# No heater, planted shrimp tank?



## Blue Ridge Reef (Feb 10, 2008)

Assuming you are talking about cherry or bee shrimp, as long as they don't get *really* cold -as in under 45 degrees -they'll be fine. I keep several unheated shrimp tanks in a colder house than that (your tanks will usually be 3ish degrees below room temp if lighting, etc. doesn't raise it) and the tanks I do put heaters on are only set to 73 degrees. Too warm is a much bigger threat than too cool for most dwarf shrimp species you would likely be considering.


----------



## Crested_ (Dec 1, 2019)

Blue Ridge Reef said:


> Assuming you are talking about cherry or bee shrimp, as long as they don't get *really* cold -as in under 45 degrees -they'll be fine. I keep several unheated shrimp tanks in a colder house than that (your tanks will usually be 3ish degrees below room temp if lighting, etc. doesn't raise it) and the tanks I do put heaters on are only set to 73 degrees. Too warm is a much bigger threat than too cool for most dwarf shrimp species you would likely be considering.
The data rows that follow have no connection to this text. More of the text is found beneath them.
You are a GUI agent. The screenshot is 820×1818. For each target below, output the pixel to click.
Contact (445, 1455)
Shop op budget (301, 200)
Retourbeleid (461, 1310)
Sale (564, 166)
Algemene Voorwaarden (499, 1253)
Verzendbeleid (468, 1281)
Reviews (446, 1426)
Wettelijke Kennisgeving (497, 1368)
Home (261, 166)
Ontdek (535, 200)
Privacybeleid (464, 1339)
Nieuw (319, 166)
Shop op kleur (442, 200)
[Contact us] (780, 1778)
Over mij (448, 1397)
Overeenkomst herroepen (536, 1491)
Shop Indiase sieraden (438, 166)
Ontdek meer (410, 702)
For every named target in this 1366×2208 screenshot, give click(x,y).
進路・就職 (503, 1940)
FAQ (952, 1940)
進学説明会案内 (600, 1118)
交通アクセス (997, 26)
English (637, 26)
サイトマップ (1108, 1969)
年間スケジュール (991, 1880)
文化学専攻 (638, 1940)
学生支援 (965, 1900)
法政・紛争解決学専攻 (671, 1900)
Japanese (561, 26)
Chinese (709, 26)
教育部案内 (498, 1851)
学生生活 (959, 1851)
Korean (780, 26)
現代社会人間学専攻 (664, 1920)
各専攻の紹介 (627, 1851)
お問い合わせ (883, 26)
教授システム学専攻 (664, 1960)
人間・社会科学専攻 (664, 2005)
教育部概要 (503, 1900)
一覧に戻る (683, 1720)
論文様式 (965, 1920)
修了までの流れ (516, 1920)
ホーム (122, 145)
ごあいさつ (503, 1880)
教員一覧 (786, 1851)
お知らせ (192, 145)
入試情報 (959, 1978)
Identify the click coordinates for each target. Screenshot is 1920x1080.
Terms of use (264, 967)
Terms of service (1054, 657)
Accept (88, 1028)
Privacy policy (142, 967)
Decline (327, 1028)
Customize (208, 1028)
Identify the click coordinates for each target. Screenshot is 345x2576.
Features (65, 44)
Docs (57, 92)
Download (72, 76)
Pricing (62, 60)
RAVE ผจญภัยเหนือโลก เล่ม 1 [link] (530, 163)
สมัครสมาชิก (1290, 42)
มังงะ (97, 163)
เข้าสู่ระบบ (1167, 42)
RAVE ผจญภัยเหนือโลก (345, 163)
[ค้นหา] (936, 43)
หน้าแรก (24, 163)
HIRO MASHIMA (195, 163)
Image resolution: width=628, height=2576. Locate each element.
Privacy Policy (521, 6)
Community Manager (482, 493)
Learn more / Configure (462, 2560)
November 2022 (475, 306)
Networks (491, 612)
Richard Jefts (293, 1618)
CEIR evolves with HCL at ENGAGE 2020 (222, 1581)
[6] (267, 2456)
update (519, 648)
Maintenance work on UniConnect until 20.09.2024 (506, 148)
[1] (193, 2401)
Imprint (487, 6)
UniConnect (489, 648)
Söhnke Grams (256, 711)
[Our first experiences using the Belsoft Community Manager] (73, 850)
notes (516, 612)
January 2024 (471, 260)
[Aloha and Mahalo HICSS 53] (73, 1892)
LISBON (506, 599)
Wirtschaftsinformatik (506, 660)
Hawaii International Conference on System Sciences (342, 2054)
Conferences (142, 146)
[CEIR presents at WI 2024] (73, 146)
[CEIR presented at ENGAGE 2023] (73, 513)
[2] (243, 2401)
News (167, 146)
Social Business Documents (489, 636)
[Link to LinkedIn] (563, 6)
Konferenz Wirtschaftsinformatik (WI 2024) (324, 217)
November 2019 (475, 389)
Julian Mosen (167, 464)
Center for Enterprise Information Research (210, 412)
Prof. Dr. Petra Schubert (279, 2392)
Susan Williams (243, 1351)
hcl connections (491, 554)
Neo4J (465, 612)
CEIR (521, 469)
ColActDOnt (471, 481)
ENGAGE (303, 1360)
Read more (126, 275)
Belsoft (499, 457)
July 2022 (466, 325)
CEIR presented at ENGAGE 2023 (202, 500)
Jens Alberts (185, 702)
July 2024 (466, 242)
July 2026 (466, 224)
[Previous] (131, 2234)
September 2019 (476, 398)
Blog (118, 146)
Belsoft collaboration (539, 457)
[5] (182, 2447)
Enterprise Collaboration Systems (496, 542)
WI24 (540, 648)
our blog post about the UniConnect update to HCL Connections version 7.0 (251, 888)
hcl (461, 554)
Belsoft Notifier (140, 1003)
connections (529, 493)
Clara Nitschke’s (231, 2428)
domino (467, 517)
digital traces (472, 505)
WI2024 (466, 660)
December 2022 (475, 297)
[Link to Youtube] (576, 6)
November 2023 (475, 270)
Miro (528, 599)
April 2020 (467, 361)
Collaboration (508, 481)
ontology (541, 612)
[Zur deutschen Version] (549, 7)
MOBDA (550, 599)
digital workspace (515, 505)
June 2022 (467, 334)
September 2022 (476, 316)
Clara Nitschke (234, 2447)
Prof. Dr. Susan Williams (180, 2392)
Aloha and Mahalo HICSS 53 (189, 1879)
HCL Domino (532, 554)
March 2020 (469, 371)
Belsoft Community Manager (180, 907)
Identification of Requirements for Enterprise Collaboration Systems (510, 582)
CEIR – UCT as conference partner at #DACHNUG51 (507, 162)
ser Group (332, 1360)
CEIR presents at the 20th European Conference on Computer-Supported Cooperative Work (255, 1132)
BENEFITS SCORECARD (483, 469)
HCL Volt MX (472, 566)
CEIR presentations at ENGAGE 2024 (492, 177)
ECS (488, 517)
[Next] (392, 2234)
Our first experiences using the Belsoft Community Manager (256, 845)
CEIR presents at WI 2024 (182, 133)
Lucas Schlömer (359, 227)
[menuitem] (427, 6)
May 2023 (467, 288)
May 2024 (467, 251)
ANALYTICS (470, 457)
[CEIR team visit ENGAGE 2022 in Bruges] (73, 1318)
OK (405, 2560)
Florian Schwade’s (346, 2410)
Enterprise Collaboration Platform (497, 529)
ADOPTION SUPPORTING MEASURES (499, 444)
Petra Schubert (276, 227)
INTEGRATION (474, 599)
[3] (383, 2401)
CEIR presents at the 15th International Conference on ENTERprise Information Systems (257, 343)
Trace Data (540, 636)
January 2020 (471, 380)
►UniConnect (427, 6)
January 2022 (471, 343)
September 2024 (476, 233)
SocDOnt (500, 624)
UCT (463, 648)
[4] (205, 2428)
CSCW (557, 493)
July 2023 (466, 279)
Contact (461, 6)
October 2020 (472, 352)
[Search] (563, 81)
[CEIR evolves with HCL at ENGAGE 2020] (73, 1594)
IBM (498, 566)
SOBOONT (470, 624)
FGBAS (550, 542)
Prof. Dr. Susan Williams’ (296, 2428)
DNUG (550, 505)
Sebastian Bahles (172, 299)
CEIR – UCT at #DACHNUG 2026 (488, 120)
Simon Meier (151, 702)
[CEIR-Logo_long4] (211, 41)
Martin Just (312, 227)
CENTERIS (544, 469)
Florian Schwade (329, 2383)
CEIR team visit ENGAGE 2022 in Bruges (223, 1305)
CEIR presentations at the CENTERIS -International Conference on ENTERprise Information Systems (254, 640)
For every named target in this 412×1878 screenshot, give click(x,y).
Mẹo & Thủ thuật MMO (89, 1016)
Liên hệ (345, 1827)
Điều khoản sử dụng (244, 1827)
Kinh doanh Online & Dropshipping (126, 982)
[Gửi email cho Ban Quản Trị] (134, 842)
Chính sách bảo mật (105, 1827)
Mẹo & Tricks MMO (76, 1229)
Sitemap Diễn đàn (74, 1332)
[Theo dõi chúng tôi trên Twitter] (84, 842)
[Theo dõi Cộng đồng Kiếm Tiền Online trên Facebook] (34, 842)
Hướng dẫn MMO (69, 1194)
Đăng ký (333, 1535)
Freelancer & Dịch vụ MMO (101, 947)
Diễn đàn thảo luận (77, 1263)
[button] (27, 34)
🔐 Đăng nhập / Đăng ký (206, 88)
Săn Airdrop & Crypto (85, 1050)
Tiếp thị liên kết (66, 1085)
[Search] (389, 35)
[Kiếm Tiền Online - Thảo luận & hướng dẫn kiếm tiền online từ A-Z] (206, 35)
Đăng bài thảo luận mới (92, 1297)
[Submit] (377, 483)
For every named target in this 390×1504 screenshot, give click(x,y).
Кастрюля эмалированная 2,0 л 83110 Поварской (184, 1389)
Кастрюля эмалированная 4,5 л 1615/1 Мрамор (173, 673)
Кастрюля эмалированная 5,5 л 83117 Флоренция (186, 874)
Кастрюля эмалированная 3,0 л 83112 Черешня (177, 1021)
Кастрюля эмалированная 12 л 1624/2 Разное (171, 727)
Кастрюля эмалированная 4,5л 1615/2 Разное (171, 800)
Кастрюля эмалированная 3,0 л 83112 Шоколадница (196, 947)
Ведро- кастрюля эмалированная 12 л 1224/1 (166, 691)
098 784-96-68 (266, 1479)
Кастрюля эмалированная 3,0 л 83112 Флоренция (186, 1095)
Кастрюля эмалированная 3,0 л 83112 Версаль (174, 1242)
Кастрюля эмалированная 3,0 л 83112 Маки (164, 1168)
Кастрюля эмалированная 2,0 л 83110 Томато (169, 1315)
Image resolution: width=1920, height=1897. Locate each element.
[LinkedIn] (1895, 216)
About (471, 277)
Yea cherry shrimp was the plan. Are most plants ok at this temp? I was looking at rotala rotundifolia and it said keep it above 70 degrees.


----------



## Blue Ridge Reef (Feb 10, 2008)

All of my tanks are planted, and a few have various Rotala. Growth may be slowed, but they sure seem to do okay.


----------



## Tiger15 (Jan 7, 2018)

I hang several planted bowels with cherry shrimp by the window with zero tech (no heater, filter, aeration or light). The room is heated and AC. I worry more about summer heat than winter cold with temp dropping to 65F in winter nights and up to 88F in the summer afternoon under direct sunlight. Shrimp are doing fine but don't breed in winter. Floating plants like frobit, salvia, and carpet plants like DHG and Sagittaria are filling up, but stem plants like rotala and ludwigia are hardly growing due to lack of CO2.


----------



## JJ09 (Sep 11, 2014)

I have a small shrimp bowl- it's a gallon and a half, unheated with a bit of water circulation (airstone). It gets low as 64 at night in winter. My amano shrimps do fine with that, but not all the plants do. Of the plants I tried in unheated tank (my 33L is also unheated), these do great for me: buces, anubias, elodea, greater duckweed, many kinds of crypts. These do just okay: subwassertang, mermaid weed, rotala stems. Windelov fern, java fern, moss, vallisneria and hygro struggle. But your conditions of course are going to be different and I don't know if temperature alone is why some of my plants don't do well in there.


----------



## AquaAurora (Jul 10, 2013)

Tiger15 said:


> I hang several planted bowels with cherry shrimp by the window with zero tech (no heater, filter, aeration or light). The room is heated and AC. I worry more about summer heat than winter cold with temp dropping to 65F in winter nights and up to 88F in the summer afternoon under direct sunlight. Shrimp are doing fine but don't breed in winter. Floating plants like frobit, salvia, and carpet plants like DHG and Sagittaria are filling up, but stem plants like rotala and ludwigia are hardly growing due to lack of CO2.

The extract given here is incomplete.